PASSAGE:
--------------------------------------------------

6.2.1 Properties of Stars

• Colour–temperature relationship – Blue ≈ 30 000 K (hot) → Red ≈ 3 000 K (cool).
• Spectral classification (O → M) – O, B, A, F, G, K, M (decreasing temperature).
• Luminosity – Power output. For a spherical star $$L = 4\pi R^{2}\sigma T^{4}$$ where R = radius, T = surface temperature, σ = 5.67 × 10^‑8 W m^‑2 K^‑4.
• Hertzsprung–Russell (H‑R) diagram – Plots luminosity (or absolute magnitude) against surface temperature (or colour). Main‑sequence stars fuse hydrogen in their cores.

Suggested diagram: Sketch of an H‑R diagram showing the main sequence, red‑giant branch, and white‑dwarf region.

6.2.2 Distances in Space

Key distance units

• Astronomical Unit (AU) – Mean Earth–Sun distance $$1\ \text{AU}=1.496\times10^{11}\ \text{m}$$
• Light‑year (ly) – Distance light travels in one Julian year.
  • Speed of light: $c = 3.00\times10^{8}\ \text{m s}^{‑1}$
  • 1 yr = $3.15576\times10^{7}\ \text{s}$
  • $$1\ \text{ly}=c\times1\ \text{yr}= (3.00\times10^{8})(3.15576\times10^{7})\approx9.5\times10^{15}\ \text{m}$$
• Parsec (pc) – Distance at which 1 AU subtends an angle of 1 arcsecond. $$1\ \text{pc}= \frac{1\ \text{AU}}{\tan 1''}\approx3.26\ \text{ly}=3.09\times10^{16}\ \text{m}$$

Conversion table

From → To	Conversion factor
1 ly → m	9.5 × 1015 m
1 m → ly	1.05 × 10‑16 ly
1 pc → ly	3.26 ly
1 pc → m	3.09 × 1016 m
1 AU → m	1.496 × 1011 m

Measuring stellar distances (AO3)

1. Parallax method – Direct geometric technique.
   • Observe the apparent shift of a nearby star against distant background stars as Earth moves from one side of its orbit to the opposite side (baseline = 2 AU).
   • Parallax angle $p$ is measured in arcseconds.

--------------------------------------------------

DATA LINES:
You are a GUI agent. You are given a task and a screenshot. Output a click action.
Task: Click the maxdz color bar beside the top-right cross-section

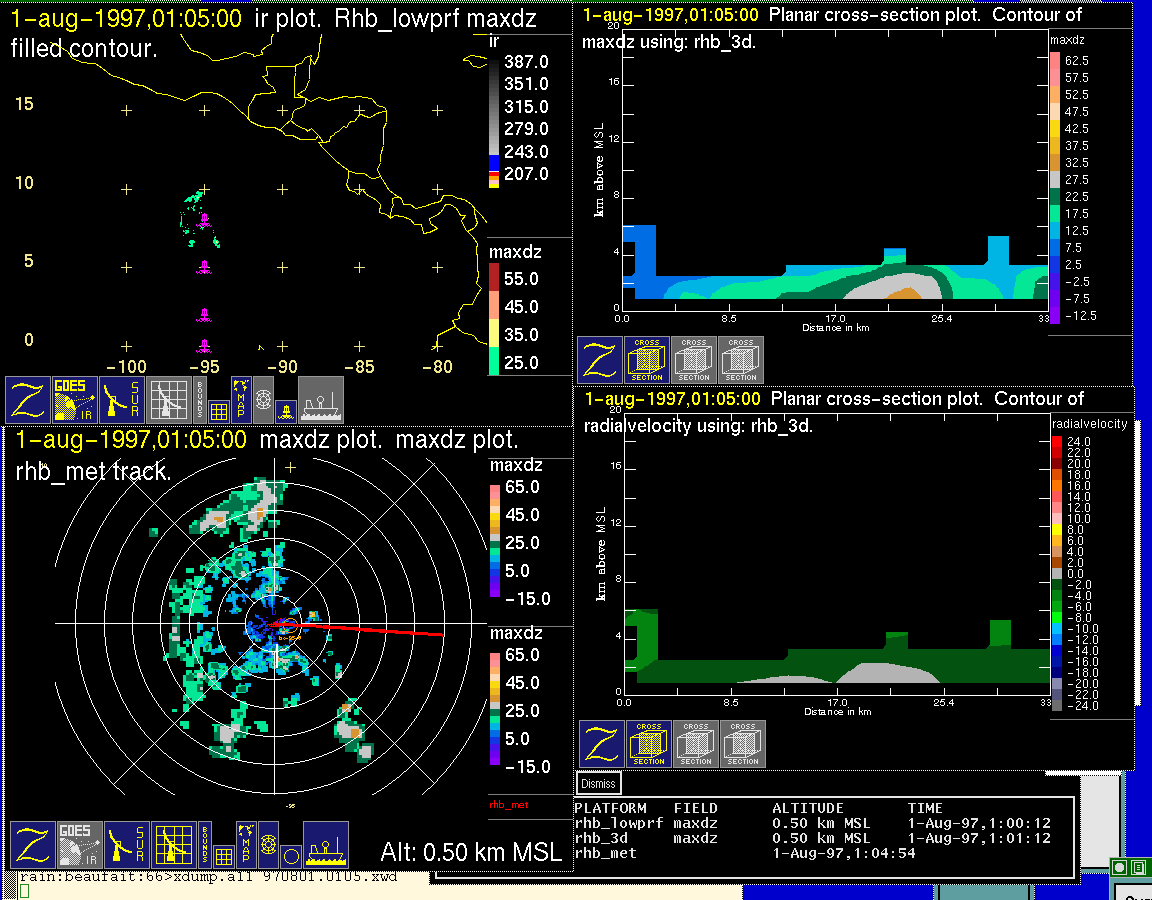[x=1055, y=188]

--------------------------------------------------

PROBLEM STATEMENT:
Retype the stretch of the astronomy notes from "Measuring stellar distances" through "measured in arcseconds." without changing a character.

FINISHED EXERCISE:
Measuring stellar distances (AO3)

1. Parallax method – Direct geometric technique.
   • Observe the apparent shift of a nearby star against distant background stars as Earth moves from one side of its orbit to the opposite side (baseline = 2 AU).
   • Parallax angle $p$ is measured in arcseconds.